Sign up to receive Heatmap AM in your inbox every morning:
In the first case of its kind, 10 Australians are suing the government for violating their human rights by failing to limit fossil fuel production. The claimants, each of whom has been personally affected by climate change-fueled extreme weather, brought the case to the United Nations’ Human Rights Committee on Monday. Some of them have lost their homes to wildfires and floods, while others have experienced health impacts from heat waves. The case follows a 2025 ruling by the International Court of Justice that all governments have an obligation to protect people from climate change, citing support for fossil fuel production and consumption as a potential violation of this obligation. While that ruling didn’t have any enforcement power, it teed up the potential for country-level claims like this one in Australia. The country is the second largest exporter of coal in the world and the third largest exporter of liquified natural gas.

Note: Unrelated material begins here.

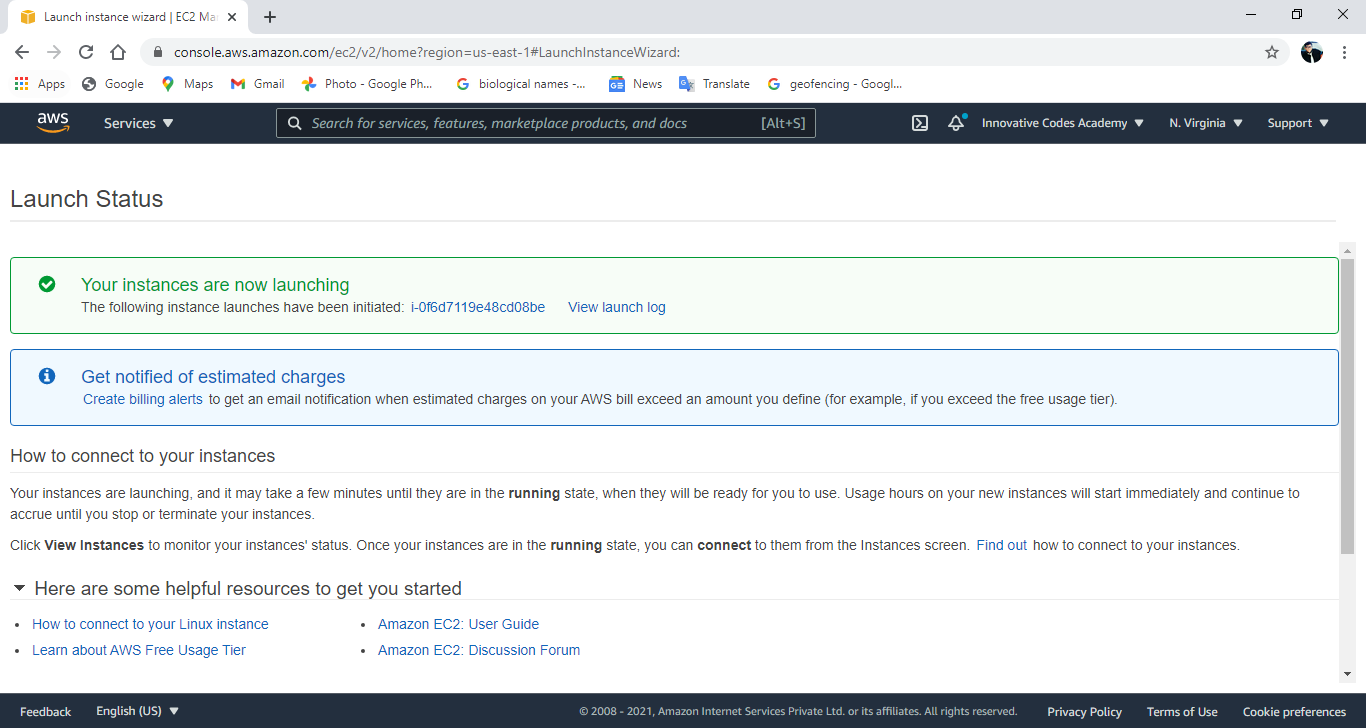The height and width of the screenshot is (728, 1366).
Task: Open the notifications bell icon
Action: tap(954, 122)
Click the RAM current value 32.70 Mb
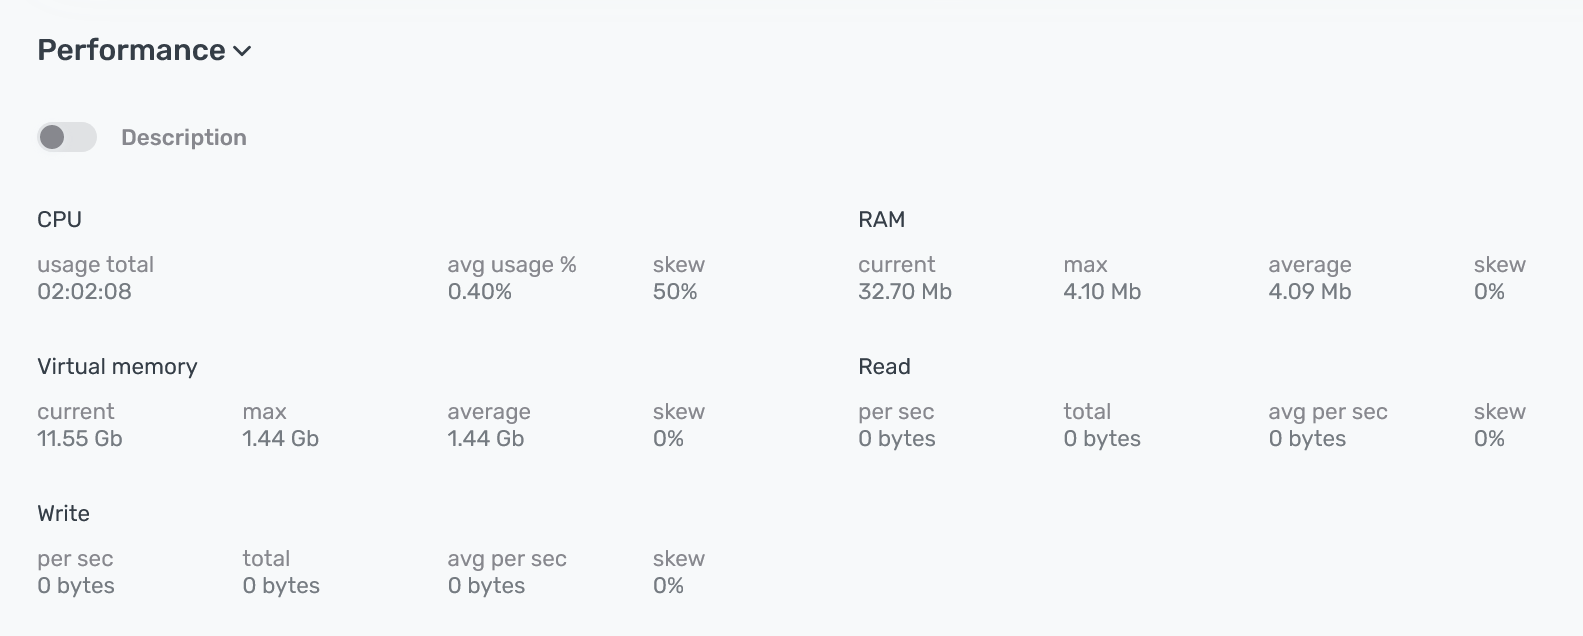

The rumors were true. The Trump administration has appointed Travis Kavulla, a former utility regulator and power company executive, to lead the Bonneville Power Administration, a federal agency that sells electricity from the government’s hydroelectric dams in the Pacific Northwest. Kavulla arrives as the agency prepares for a controversial exit from California’s real-time electricity trading market to join a new day-ahead market overseen by the Southwest Power Pool, a regional transmission organization. Environmental groups are urging Kavulla reconsider the decision, arguing that it risks raising energy costs for Northwest ratepayers.
The climate change research and news site Carbon Brief debuted Project Cosmos on Monday, the world’s largest database of research on the warming planet. It includes more than 1.8 million publications and “captures the vast body of human knowledge about climate change that has accumulated over more than a century of academic study.” The architects created a stunning “star” map that visualizes the collection by clustering of fields of study, such as medicine, chemistry, or agriculture. They also identified the 500 most-cited studies and scientists, with French carbon cycle modeler Philippe Ciais earning the top spot.